Name: Anonymous 2018-09-03 16:30

Free will doesn't exist. It's all just a bunch of physics rules.

What happens when you mix red and blue paint? You get purple. What happens when you put mentos in coke? It fizzes. If you put two magnets next to each other with similar polarities, they will repel. These are just things that happen automatically. They do not "choose" to happen.

Human personalities and thoughts are just more complicated versions of that. We do things based on our previous experiences. Our personalities and decision-making processes are just complicated algorithms. It's like a more complicated version of Conway's Game of Life. We have no say in the matter.

If you knew the position of every particle in the universe, you could know the future, because we are all just interacting in linear ways.

People cite dumb shit like the uncertainty principle, as if not knowing the position or speed of something means none of this is true. Other people cite pseudoscientific metaphysics bullshit. But at the end of the day, 2+2 does not choose to be 4. It just is. Similarly, Everything we do is already determined based on the interactions of particles in us and around us.

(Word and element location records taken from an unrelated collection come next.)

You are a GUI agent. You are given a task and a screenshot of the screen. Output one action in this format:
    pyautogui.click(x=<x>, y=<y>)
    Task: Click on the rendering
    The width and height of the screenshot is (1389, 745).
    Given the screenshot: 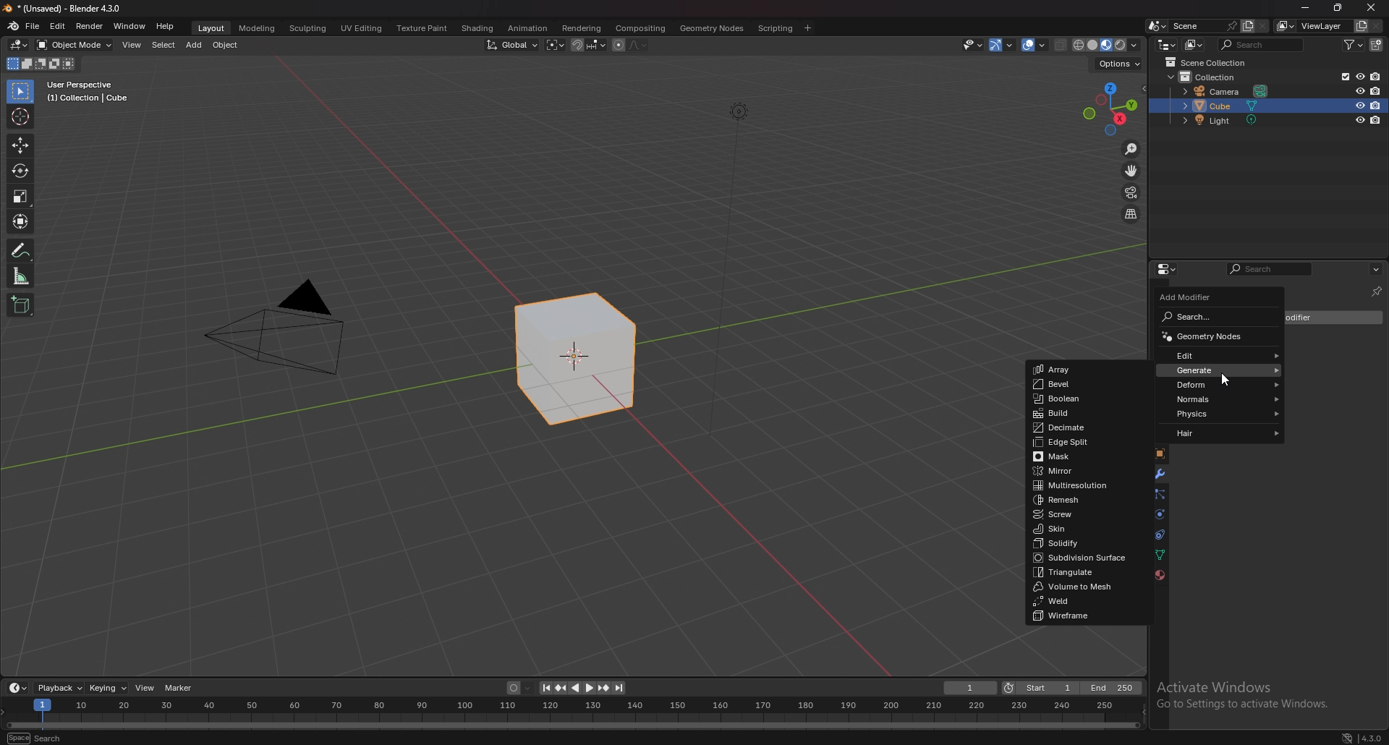 What is the action you would take?
    pyautogui.click(x=582, y=28)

Name: Anonymous 2018-09-16 3:24

https://science.slashdot.org/story/18/09/15/1641233/quantum-experiment-confirms-causality-is-fuzzy
Quantum Experiment Confirms Causality Is Fuzzy (physicsworld.com) 109
Posted by EditorDavid on 19:34 15th September, 2018 from the if-B-then-A dept.
"An experiment has confirmed that quantum mechanics allows events to occur with no definite causal order," reports an article shared by long-time Slashdot readers UpnAtom and jd. Researchers at the University of Queensland in Australia believe this could link Einstein's general theory of relativity to quantum mechanics, according to Physics World:
In classical physics -- and everyday life -- there is a strict causal relationship between consecutive events. If a second event (B) happens after a first event (A), for example, then B cannot affect the outcome of A. This relationship, however, breaks down in quantum mechanics because the temporal spread of a particles's wave function can be greater than the separation in time between A and B. This means that the causal order of A and B cannot be always be distinguished by a quantum particle such as a photon.

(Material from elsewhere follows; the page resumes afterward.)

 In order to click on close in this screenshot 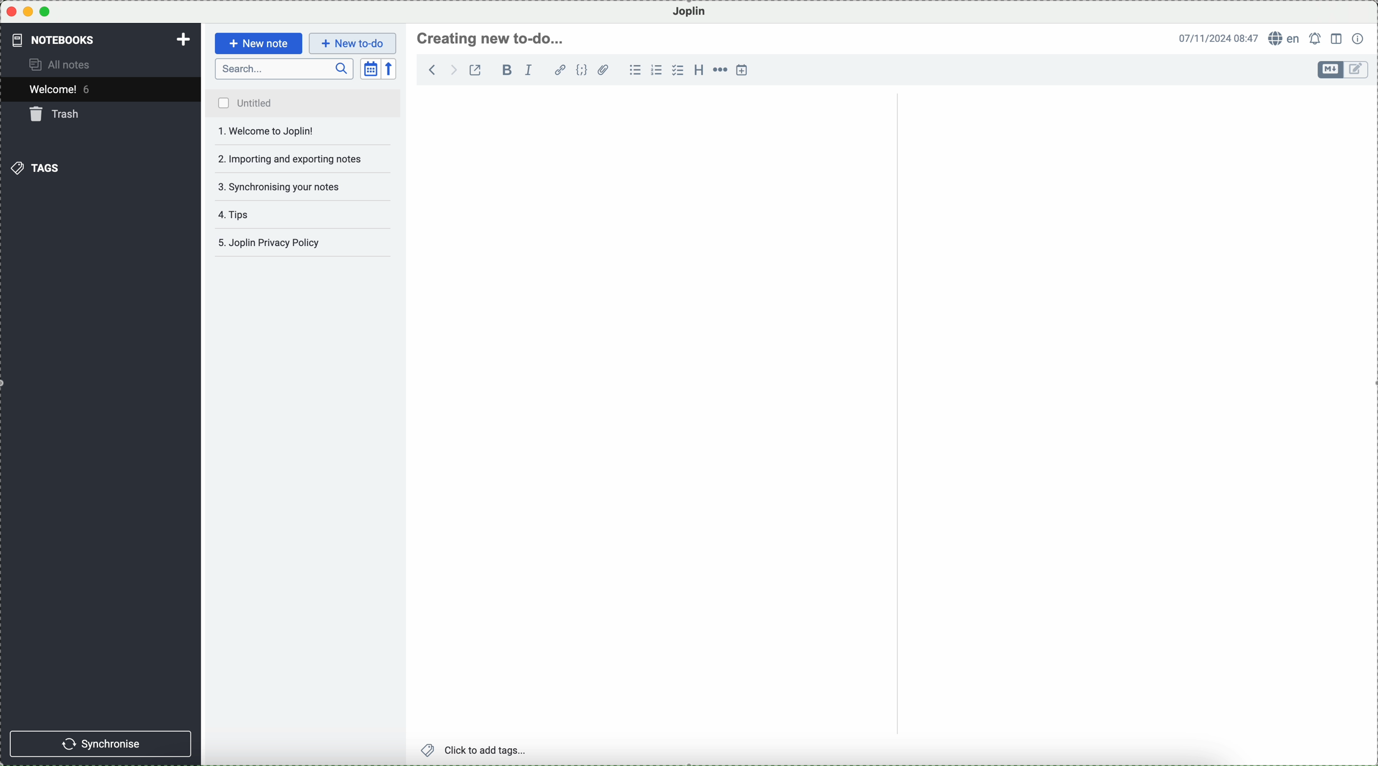, I will do `click(11, 12)`.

In their experiment, Romero, Costa and colleagues created a "quantum switch", in which photons can take two paths. One path involves being subjected to operation A before operation B, while in the other path B occurs before A. The order in which the operations are performed is determined by the initial polarization of the photon as it enters the switch.... The team did the experiment using several different types of operation for A and B and in all cases they found that the measured polarization of the output photons was consistent with their being no definite causal order between when A and B was applied. Indeed, the measurements backed indefinite causal order to a whopping statistical significance of 18 -- well beyond the 5 threshold that is considered a discovery in physics.

Science Magazine applauds the experiments for "obliterating our common sense notion of before and after and, potentially, muddying the concept of causality.